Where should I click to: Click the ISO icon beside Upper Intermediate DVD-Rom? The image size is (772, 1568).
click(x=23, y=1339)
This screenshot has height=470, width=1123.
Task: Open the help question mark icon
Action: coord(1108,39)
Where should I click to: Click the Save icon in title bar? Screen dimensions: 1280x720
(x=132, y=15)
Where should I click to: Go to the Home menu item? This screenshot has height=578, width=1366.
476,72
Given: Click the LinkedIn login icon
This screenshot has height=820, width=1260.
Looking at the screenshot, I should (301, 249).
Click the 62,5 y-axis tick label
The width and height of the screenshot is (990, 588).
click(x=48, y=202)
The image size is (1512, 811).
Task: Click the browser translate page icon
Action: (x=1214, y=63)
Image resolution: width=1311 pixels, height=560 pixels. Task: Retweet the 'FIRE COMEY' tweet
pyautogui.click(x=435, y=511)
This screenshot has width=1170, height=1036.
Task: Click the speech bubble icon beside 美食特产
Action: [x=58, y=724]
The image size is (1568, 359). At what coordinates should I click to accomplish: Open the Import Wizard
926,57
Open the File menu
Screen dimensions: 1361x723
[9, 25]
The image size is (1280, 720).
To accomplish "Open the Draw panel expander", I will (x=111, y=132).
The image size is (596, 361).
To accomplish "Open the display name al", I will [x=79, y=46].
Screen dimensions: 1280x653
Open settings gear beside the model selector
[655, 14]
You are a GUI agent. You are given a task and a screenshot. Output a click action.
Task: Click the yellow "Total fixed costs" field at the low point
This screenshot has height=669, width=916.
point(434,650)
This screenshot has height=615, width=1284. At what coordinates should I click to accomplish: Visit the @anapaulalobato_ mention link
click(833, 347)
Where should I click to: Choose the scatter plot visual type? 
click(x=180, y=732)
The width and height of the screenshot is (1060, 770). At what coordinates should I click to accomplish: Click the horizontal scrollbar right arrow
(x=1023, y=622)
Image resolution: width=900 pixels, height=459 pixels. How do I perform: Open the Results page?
****************************************
— Given problem —
Collect every line of the listing above that contains the string "size", treating uppercase and lowercase as distinct.

— Task solution —
Where should I click to: Click the ISO icon beside Upper Intermediate DVD-Rom? The image size is (772, 1568).
The image size is (1512, 811).
The image size is (1568, 359). At what coordinates should I click to accomplish: Open the Import Wizard
The image size is (1280, 720).
The image size is (596, 361).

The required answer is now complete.